### Text under study
When Ellis took the mound against Cincinnati on May 1, 1974, he had only one strategy in mind: to drill every batter that stepped in against him. The first was Pete Rose, who ducked out of the way when a first-pitch fastball sailed toward his head, then jumped forward to avoid the second pitch, which flew behind him. The third pitch, aimed at his rib cage, found its mark. Man on first, nobody out.
The second batter, Joe Morgan, caught Ellis’s first pitch with his kidney. First and second, nobody out. Third up: Dan Driessen. Ellis’s opening shot sailed high and inside for a ball. The second pitch found the middle of Driessen’s back.

### Set of tasks
1 – In the baseball passage, what part of Pete Rose's body did Ellis's third pitch hit?
2 – Carry the baseball passage forward, starting right after its last sentence.
The lines that come next have nothing to do with the baseball passage.

(Saved records)
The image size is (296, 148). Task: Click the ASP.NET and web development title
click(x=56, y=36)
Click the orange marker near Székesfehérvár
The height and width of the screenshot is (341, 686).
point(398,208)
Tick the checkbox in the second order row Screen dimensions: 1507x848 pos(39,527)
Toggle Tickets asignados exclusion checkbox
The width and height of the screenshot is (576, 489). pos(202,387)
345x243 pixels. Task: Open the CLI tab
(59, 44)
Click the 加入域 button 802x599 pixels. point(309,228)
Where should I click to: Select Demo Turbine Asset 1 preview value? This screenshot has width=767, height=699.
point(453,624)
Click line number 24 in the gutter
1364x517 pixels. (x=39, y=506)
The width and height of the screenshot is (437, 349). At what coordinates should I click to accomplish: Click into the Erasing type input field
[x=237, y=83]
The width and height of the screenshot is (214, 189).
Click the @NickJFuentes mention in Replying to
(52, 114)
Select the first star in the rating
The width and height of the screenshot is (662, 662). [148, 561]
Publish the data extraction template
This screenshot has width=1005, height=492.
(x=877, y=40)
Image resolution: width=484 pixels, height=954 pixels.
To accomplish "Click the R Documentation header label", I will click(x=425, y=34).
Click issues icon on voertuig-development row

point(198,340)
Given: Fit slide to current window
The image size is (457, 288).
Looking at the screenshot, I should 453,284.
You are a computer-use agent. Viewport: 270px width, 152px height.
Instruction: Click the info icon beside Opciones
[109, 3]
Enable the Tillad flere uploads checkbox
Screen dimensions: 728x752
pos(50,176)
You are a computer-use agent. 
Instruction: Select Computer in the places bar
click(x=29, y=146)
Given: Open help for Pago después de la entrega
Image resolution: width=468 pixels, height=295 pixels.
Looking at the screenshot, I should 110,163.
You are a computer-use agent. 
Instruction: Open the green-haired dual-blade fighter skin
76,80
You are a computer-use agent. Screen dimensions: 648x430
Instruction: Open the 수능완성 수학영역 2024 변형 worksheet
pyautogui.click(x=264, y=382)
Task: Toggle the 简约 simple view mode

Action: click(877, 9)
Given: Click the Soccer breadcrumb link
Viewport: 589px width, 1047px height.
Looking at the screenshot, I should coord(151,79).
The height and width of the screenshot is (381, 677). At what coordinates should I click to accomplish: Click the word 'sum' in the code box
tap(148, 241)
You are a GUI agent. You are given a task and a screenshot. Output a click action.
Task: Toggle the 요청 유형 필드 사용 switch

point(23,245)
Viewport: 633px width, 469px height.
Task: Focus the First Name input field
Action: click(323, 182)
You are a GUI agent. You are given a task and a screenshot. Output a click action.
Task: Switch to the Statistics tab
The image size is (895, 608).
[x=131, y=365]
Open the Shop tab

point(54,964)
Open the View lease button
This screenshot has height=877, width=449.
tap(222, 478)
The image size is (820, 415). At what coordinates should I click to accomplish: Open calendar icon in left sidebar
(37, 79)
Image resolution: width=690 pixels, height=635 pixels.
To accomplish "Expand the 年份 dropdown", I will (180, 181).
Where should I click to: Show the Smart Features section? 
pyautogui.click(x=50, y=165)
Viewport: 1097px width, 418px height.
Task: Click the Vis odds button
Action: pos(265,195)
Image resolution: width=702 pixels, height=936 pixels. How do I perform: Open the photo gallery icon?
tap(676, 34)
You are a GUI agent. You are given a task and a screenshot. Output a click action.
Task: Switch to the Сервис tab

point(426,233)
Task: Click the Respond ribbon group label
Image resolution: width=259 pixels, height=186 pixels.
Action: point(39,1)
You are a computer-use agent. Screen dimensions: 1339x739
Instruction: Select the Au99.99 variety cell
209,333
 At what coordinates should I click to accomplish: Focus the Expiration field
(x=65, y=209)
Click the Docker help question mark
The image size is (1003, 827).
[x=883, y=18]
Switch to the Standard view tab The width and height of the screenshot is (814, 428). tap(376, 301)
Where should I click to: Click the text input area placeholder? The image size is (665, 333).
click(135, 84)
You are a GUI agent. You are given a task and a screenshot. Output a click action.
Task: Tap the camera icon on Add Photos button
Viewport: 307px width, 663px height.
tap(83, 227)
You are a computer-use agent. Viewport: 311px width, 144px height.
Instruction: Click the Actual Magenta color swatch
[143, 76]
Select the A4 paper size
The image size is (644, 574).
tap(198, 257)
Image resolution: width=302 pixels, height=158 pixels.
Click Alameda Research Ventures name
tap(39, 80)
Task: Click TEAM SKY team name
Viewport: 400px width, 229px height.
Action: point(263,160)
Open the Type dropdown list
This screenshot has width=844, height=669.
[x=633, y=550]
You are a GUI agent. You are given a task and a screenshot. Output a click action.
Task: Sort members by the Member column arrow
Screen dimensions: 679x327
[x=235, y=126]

### Activity answers
1 – His rib cage.

2 –
The bases were now loaded, but the pitcher was hardly deterred. Cincinnati’s cleanup hitter, Tony Perez, took stock of the carnage and realized his only possible salvation was to stay light on his feet. He proceeded to dance around four straight offerings—including a near wild pitch that flew behind him and over his head—to draw a walk and force in the game’s first run. When Ellis went 2-0 to Johnny Bench, Pirates manager Danny Murtaugh couldn’t take any more and removed the pitcher from the game.
“[Ellis’s] point was not to hit batters,” wrote Donald Hall in Dock Ellis in the Country of Baseball. “His point was to kick Cincinnati ass.” His point was also to inspire his teammates, to instill a measure of toughness in a languor-prone Pittsburgh squad. It might be coincidence, but after that game—which the Reds won, 5–3—the Pirates went 82-62 and won the National League East for the fourth time in five years.